▶ [TASK REQUIREMENTS]: Please find the lines in the following records that hold "Facebook", and copy them.

▶ [INFORMATION]:

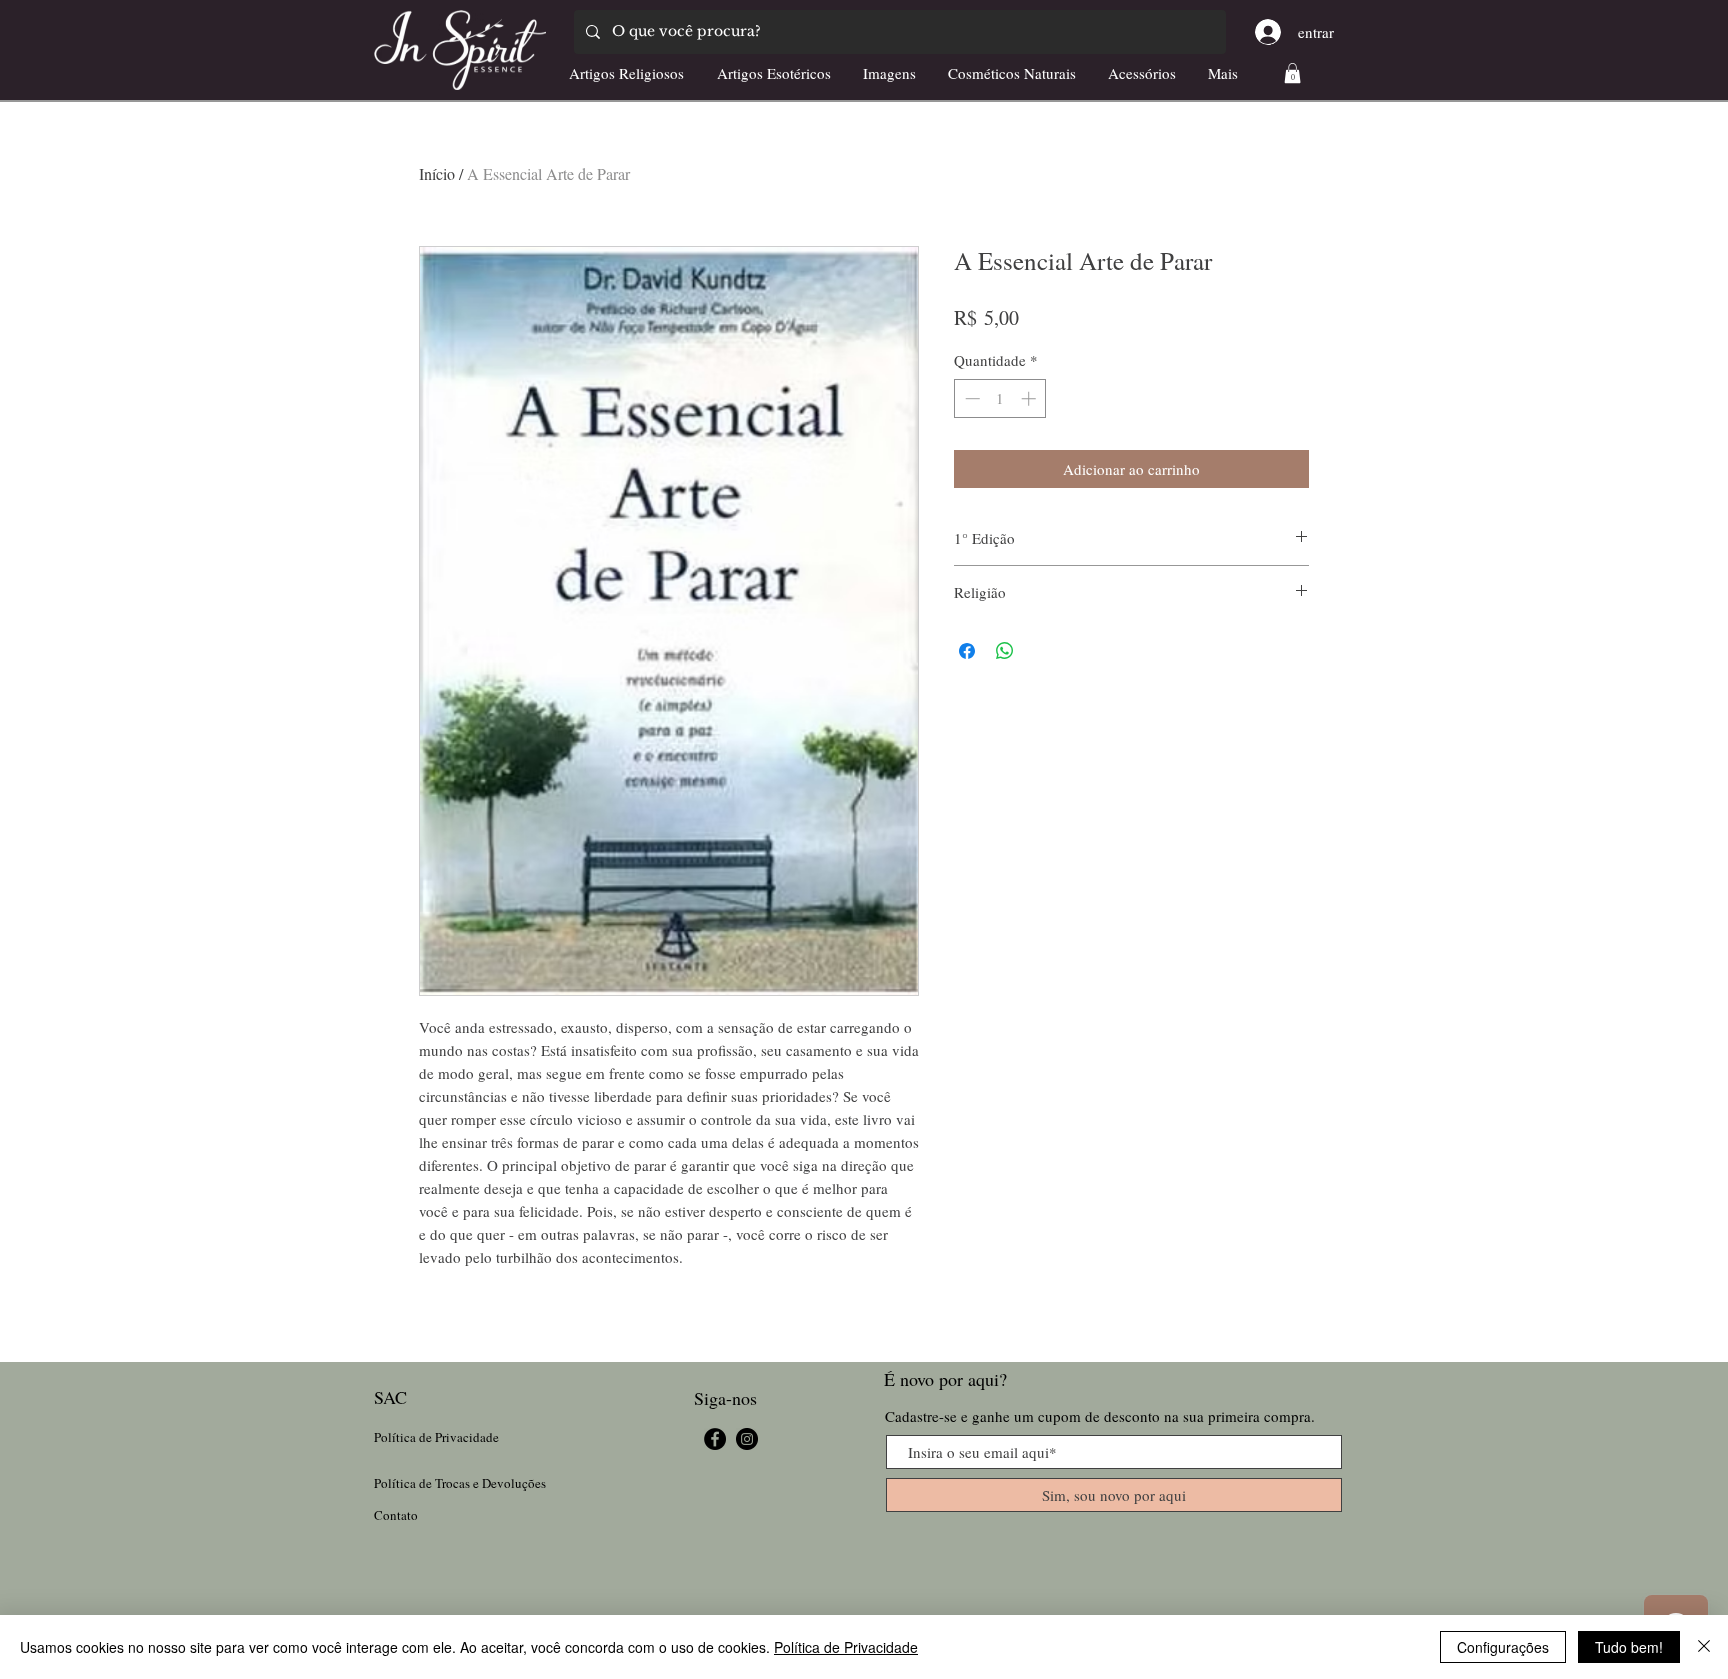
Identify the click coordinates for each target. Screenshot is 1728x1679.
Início (437, 173)
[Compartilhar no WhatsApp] (1005, 651)
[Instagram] (747, 1439)
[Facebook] (715, 1439)
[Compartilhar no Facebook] (967, 651)
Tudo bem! (1629, 1647)
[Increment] (1030, 398)
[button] (1292, 73)
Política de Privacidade (846, 1647)
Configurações (1503, 1647)
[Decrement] (970, 398)
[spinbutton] (1000, 398)
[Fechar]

▶ [EXERCISE SOLUTION]:
[Facebook] (715, 1439)
[Compartilhar no Facebook] (967, 651)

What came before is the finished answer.